## Amazon Interview Question

Country: United States

Suffix tree

Could u elaborate? I could only think of a O(n^2) solution with suffix tree. But this is easily achievable with DP in O(n^2).

Suffix tree is a good data structure for pattern matching. Look it up for thorough concept but in a nut shell, suffix tree stores all suffixes of a given string. for example : Algorithm has suffix : Algorithm, lgorithm, gorithm,...,hm,m. To build this tree takes O(n) time, n being length of string.

Now for checking if string(m) is substring of string(n), we do a string search on the suffix tree built earlier. this takes O(m) time. total O(n+m)

Suffix tree is an ok'ish (though more memory-consuming than necessary) algorithm in a general substring match, but a horrible algorithm for this problem since wildcards are allowed. How do you handle the wild cards in O(n) time?

Oh wait sorry I thought the problem statement said the string might contains wild cards in the sense that any character can replace it. In that case suffix tree is a good algorithm, though I'd prefer boyer-moore because it takes less space and, on average, is faster.

I prefer time over space. I personally don't worry too much about space. I bought 2TB drive for 60 bucks recently :). Good deal. Suffix tree search is faster than BM but yes, it takes additional one time effort to build it and the algorithm to build is complex.

**What to do**
According to the suffix tree thread, how long does it take to build a suffix tree?

**Material shown**
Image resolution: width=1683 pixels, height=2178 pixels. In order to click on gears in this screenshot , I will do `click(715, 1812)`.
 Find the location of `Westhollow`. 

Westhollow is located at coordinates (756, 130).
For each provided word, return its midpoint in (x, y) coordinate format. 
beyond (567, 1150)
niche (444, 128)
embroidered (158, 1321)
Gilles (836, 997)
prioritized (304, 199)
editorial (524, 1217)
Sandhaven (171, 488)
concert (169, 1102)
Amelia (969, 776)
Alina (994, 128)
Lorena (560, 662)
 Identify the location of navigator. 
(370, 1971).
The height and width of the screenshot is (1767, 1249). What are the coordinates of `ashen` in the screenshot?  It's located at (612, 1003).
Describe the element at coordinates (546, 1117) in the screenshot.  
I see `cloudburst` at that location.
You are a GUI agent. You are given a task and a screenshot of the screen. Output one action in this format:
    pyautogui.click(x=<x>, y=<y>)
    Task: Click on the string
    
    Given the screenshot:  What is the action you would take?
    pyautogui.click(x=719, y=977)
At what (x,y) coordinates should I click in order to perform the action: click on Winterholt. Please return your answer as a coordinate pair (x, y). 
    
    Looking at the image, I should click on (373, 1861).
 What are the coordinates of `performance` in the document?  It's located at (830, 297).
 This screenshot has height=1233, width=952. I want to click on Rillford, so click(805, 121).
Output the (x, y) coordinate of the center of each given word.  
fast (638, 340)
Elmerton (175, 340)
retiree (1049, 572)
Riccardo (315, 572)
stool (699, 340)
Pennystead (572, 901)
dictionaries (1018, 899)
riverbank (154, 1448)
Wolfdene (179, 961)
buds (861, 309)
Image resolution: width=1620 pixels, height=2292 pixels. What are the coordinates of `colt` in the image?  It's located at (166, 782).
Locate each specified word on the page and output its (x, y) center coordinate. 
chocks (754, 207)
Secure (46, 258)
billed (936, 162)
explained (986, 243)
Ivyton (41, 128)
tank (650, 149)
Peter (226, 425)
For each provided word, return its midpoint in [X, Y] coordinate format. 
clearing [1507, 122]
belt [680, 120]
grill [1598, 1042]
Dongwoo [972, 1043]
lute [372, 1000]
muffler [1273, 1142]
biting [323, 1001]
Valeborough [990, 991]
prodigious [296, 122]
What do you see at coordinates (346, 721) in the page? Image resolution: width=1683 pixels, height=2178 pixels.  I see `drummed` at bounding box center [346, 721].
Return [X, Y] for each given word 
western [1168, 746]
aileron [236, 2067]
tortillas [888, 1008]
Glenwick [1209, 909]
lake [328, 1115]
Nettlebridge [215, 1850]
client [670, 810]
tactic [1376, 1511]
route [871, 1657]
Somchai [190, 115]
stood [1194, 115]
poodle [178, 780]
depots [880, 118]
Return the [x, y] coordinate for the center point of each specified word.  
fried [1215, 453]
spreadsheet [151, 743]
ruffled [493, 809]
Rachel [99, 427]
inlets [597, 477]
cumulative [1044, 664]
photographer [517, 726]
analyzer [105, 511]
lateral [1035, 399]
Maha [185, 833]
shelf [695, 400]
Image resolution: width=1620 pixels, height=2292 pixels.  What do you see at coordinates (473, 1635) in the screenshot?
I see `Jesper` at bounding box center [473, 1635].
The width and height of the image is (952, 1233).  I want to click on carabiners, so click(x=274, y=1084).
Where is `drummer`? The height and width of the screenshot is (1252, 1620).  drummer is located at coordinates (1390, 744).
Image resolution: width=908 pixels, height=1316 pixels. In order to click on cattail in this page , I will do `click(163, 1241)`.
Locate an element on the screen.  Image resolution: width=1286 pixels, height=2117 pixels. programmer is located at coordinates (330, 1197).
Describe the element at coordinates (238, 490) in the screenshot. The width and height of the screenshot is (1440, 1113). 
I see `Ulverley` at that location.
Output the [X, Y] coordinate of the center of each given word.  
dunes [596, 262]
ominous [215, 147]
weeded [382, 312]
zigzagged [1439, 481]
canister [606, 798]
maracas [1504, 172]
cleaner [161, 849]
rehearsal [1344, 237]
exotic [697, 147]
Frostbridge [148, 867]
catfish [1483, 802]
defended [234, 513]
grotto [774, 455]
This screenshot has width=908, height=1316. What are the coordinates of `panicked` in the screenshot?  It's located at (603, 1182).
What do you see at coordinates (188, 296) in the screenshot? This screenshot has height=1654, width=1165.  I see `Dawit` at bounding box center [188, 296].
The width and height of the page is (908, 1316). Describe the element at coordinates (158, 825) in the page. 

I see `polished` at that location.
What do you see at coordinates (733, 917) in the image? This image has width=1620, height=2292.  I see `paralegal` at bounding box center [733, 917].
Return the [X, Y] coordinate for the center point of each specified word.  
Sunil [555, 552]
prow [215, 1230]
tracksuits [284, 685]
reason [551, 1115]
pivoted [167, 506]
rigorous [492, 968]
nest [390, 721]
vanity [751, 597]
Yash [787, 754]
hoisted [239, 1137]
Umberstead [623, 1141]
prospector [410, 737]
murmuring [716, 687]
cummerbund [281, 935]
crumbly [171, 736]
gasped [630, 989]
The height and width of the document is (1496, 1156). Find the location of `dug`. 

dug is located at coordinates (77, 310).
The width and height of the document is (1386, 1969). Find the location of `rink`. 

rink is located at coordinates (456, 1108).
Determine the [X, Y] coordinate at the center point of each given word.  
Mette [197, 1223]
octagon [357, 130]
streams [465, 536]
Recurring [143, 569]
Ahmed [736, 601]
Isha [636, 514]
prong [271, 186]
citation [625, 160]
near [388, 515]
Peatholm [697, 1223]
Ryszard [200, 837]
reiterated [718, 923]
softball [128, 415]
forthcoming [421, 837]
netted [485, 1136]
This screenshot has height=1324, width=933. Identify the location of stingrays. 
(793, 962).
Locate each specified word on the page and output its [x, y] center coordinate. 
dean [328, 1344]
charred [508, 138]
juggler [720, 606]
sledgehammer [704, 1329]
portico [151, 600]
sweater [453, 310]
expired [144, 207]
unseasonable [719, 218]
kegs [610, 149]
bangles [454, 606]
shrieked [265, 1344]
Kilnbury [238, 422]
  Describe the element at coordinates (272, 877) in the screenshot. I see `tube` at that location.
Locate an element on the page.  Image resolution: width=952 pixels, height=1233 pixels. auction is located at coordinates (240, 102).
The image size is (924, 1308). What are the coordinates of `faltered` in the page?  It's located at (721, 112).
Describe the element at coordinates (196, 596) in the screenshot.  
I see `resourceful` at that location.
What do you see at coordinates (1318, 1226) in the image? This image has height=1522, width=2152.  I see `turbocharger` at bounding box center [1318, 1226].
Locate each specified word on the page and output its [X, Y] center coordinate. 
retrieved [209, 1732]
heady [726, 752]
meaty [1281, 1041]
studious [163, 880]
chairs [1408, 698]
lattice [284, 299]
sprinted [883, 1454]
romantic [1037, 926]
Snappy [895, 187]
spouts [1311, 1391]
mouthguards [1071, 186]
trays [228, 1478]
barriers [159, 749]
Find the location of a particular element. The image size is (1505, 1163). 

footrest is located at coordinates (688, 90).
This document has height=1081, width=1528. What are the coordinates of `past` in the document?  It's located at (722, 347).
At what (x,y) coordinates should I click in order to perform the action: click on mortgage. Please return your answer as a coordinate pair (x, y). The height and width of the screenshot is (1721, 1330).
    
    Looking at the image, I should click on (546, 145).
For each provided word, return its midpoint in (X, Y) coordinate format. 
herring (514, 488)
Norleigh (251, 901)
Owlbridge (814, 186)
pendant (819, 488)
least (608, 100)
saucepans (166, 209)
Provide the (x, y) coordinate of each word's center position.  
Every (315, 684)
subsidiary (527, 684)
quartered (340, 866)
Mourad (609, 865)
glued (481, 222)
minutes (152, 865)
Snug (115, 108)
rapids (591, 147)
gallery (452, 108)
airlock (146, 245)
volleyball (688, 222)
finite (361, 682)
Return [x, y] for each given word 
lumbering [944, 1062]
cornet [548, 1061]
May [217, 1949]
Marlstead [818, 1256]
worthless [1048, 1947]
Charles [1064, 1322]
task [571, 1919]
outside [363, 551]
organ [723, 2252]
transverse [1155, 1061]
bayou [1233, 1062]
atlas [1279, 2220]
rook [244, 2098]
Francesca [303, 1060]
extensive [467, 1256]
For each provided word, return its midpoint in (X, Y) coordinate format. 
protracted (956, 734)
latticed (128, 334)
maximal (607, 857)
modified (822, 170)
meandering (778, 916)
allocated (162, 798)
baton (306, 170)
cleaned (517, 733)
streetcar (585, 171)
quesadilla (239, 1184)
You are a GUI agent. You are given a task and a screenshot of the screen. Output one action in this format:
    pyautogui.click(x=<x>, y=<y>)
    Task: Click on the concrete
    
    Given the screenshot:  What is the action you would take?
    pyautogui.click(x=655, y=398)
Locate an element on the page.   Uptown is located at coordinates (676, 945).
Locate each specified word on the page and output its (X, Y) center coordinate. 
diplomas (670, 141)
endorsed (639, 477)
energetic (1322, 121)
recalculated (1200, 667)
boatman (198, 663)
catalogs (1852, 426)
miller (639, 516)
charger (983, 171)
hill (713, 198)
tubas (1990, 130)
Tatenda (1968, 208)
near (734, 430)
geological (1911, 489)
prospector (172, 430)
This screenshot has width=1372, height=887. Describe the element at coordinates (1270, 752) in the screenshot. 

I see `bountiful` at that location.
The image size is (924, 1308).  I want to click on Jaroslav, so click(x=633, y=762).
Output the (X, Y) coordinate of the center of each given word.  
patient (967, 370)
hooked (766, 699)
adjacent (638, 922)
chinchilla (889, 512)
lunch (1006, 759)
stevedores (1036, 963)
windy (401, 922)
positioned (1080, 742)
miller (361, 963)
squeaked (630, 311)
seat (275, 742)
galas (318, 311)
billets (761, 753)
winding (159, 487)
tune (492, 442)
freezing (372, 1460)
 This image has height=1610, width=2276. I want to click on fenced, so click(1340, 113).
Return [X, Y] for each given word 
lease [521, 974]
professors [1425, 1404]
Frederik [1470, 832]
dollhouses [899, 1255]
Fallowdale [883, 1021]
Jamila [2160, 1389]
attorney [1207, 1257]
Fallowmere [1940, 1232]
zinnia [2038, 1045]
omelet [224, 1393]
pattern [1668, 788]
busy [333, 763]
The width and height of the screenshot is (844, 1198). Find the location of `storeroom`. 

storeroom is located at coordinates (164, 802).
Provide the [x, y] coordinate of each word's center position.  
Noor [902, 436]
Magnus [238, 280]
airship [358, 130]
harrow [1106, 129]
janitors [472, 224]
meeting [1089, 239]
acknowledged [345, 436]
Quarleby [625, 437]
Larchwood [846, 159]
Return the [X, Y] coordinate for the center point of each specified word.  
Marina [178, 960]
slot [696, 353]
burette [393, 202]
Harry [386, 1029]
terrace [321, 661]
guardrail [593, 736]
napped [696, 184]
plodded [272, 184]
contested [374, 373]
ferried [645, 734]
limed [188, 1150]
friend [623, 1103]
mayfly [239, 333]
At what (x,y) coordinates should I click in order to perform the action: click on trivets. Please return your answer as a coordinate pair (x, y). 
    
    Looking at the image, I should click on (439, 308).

**Answer for this exercise**
O(n) time, where n is the length of the string.